[Stored items]
────
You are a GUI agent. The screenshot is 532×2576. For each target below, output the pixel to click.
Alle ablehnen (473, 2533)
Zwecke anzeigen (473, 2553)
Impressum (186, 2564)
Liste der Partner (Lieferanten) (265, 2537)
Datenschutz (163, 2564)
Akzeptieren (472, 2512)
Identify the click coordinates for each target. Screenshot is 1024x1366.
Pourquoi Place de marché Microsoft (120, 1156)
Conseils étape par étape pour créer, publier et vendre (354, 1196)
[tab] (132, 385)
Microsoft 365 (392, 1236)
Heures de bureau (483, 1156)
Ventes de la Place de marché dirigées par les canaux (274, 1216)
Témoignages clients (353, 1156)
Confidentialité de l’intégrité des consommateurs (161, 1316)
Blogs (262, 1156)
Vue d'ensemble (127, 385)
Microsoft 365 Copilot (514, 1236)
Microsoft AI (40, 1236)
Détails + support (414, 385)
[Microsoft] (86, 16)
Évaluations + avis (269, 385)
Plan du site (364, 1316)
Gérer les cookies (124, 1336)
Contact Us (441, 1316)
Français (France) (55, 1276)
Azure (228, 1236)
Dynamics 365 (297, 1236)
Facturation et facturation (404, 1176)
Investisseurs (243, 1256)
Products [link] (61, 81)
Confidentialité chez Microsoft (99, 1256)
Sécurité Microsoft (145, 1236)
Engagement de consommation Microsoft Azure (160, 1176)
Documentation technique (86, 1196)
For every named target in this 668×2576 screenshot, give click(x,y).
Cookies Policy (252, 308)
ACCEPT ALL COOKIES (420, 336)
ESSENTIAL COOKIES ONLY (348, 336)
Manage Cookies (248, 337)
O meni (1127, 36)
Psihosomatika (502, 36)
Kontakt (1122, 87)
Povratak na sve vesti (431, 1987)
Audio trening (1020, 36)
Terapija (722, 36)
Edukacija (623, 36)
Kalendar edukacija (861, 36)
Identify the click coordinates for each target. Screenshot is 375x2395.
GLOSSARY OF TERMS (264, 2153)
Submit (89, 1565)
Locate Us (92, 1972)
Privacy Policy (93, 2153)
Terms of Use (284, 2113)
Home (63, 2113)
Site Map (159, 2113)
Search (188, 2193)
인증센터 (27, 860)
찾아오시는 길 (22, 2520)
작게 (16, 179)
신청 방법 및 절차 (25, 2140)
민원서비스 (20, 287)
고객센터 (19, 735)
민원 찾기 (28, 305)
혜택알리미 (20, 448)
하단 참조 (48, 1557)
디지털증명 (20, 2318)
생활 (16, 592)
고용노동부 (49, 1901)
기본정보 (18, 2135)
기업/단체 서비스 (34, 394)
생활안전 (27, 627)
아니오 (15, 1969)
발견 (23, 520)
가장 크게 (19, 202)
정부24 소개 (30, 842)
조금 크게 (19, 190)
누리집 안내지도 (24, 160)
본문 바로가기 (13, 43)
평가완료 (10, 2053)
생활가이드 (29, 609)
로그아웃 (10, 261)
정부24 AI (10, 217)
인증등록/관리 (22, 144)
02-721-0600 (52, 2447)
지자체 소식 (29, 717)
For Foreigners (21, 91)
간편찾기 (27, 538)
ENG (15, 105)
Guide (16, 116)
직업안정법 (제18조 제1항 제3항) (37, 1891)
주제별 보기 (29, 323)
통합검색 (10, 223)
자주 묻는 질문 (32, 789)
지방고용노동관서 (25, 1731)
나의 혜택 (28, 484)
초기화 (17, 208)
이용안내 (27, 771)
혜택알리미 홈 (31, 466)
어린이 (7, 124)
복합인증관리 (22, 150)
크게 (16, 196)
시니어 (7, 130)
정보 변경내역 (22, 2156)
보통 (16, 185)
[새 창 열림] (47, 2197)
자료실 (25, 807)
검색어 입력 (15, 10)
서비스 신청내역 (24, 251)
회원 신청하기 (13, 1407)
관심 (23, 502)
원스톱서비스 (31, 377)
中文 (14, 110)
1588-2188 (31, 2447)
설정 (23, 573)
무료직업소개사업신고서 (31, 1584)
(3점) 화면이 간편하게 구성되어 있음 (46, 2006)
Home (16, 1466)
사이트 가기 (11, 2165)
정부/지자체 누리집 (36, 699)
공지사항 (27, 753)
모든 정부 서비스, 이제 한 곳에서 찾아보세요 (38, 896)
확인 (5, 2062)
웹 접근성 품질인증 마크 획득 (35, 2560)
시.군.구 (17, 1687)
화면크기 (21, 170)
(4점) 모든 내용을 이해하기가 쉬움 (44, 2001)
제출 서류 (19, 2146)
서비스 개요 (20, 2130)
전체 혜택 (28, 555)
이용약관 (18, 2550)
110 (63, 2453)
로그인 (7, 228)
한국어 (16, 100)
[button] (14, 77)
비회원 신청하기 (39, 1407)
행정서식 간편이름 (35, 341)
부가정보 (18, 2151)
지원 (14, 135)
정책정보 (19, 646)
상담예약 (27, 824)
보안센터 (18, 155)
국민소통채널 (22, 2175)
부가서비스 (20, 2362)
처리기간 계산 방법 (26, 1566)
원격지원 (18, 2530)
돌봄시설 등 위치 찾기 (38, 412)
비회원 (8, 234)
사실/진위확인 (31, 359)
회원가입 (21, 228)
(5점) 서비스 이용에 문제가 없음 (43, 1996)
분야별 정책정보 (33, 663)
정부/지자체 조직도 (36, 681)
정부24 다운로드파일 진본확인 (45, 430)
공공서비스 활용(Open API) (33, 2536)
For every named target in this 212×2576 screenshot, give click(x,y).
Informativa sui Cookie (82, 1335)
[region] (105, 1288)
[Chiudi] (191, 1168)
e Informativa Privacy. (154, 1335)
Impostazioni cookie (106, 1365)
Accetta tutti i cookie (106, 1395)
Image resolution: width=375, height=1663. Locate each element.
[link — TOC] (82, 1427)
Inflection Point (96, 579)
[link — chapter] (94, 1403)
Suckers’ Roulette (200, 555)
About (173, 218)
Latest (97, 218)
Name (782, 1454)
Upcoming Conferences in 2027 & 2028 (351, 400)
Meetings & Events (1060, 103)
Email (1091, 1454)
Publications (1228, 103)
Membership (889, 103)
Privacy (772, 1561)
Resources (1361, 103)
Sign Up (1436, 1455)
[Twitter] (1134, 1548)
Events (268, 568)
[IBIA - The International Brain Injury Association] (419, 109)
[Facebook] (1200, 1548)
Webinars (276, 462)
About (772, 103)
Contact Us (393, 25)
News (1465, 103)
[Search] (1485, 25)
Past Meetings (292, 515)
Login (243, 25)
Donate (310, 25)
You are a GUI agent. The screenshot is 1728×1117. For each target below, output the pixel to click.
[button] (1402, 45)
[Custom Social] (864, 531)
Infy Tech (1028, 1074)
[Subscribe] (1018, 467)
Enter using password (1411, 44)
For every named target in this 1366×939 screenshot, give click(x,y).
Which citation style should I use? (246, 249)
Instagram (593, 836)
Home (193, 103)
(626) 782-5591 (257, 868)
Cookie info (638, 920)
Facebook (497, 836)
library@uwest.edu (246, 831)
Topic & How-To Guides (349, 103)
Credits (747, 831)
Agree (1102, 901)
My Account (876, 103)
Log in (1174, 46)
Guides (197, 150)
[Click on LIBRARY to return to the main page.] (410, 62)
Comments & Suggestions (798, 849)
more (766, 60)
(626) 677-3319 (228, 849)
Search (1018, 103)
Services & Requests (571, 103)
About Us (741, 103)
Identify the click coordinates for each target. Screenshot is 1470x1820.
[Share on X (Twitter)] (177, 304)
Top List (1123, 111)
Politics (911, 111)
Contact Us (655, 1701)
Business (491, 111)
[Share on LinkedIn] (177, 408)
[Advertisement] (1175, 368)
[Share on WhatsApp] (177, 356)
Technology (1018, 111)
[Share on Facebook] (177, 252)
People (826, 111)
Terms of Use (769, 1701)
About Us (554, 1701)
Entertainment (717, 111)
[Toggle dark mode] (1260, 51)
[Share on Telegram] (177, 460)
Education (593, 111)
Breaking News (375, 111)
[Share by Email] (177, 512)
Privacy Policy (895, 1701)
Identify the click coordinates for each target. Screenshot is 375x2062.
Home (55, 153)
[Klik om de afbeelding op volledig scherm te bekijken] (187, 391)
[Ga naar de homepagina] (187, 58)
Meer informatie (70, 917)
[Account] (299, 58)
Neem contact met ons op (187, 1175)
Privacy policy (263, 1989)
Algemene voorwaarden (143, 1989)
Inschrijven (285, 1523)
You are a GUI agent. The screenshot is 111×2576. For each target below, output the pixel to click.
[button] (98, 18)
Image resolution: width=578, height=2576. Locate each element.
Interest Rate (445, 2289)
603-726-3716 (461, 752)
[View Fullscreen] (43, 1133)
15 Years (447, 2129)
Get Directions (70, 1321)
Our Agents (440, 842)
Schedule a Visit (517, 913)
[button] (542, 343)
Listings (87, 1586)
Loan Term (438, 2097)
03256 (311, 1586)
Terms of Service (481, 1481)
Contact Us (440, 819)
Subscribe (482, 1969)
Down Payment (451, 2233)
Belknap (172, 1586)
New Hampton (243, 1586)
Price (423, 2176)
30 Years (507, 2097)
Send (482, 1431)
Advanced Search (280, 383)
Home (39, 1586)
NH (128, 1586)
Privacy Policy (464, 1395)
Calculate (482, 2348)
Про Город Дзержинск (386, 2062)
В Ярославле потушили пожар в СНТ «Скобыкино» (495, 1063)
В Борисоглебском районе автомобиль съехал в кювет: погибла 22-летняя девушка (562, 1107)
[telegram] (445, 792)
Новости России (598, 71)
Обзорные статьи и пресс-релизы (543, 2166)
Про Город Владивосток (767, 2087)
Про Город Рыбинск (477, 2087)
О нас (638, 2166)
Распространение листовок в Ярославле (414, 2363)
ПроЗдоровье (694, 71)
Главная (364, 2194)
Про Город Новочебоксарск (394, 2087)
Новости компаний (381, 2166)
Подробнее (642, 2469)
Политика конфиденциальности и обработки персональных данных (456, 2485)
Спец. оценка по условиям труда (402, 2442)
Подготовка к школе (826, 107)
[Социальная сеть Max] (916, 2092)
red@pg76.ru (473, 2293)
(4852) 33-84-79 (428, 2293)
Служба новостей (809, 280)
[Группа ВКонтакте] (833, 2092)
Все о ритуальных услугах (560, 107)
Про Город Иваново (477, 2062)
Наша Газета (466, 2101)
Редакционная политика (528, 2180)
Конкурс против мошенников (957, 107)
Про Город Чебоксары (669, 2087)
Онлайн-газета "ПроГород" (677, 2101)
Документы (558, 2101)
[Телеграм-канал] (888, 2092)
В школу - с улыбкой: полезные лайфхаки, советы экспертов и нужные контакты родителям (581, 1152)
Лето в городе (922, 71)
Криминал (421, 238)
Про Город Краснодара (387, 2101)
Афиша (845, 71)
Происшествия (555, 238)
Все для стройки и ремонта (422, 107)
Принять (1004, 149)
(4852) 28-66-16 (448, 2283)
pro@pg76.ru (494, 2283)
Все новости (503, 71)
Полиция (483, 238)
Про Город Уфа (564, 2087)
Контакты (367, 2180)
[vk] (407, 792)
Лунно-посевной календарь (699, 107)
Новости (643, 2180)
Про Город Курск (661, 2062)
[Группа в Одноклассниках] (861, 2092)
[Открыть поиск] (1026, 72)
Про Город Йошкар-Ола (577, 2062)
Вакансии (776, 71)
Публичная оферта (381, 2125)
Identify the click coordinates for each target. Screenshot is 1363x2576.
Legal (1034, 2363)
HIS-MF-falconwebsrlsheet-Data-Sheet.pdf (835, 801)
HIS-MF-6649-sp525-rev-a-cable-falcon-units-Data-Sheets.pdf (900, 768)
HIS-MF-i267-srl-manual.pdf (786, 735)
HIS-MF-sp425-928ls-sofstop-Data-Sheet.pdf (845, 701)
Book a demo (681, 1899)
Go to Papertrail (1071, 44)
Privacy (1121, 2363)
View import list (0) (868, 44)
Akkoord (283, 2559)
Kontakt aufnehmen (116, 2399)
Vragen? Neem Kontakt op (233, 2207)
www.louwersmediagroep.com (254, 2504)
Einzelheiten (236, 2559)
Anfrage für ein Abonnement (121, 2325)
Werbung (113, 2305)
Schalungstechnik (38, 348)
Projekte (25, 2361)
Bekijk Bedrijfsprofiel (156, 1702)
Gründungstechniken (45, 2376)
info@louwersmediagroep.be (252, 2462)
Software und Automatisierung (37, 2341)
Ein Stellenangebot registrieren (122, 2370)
────
— PROBLEM REQUIREMENTS —
Look above for the line holding "Cookie info (638, 920)", then set down exactly that line and every line after it up to and including the line holding "Get Directions (70, 1321)", with nothing else.

— OUTPUT FOR THIS TASK —
Cookie info (638, 920)
Facebook (497, 836)
library@uwest.edu (246, 831)
Topic & How-To Guides (349, 103)
Credits (747, 831)
Agree (1102, 901)
My Account (876, 103)
Log in (1174, 46)
Guides (197, 150)
[Click on LIBRARY to return to the main page.] (410, 62)
Comments & Suggestions (798, 849)
more (766, 60)
(626) 677-3319 (228, 849)
Search (1018, 103)
Services & Requests (571, 103)
About Us (741, 103)
Identify the click coordinates for each target. Screenshot is 1470x1820.
[Share on X (Twitter)] (177, 304)
Top List (1123, 111)
Politics (911, 111)
Contact Us (655, 1701)
Business (491, 111)
[Share on LinkedIn] (177, 408)
[Advertisement] (1175, 368)
[Share on WhatsApp] (177, 356)
Technology (1018, 111)
[Share on Facebook] (177, 252)
People (826, 111)
Terms of Use (769, 1701)
About Us (554, 1701)
Entertainment (717, 111)
[Toggle dark mode] (1260, 51)
[Share on Telegram] (177, 460)
Education (593, 111)
Breaking News (375, 111)
[Share by Email] (177, 512)
Privacy Policy (895, 1701)
Identify the click coordinates for each target. Screenshot is 375x2062.
Home (55, 153)
[Klik om de afbeelding op volledig scherm te bekijken] (187, 391)
[Ga naar de homepagina] (187, 58)
Meer informatie (70, 917)
[Account] (299, 58)
Neem contact met ons op (187, 1175)
Privacy policy (263, 1989)
Algemene voorwaarden (143, 1989)
Inschrijven (285, 1523)
You are a GUI agent. The screenshot is 111×2576. For each target below, output the pixel to click.
[button] (98, 18)
Image resolution: width=578, height=2576. Locate each element.
Interest Rate (445, 2289)
603-726-3716 (461, 752)
[View Fullscreen] (43, 1133)
15 Years (447, 2129)
Get Directions (70, 1321)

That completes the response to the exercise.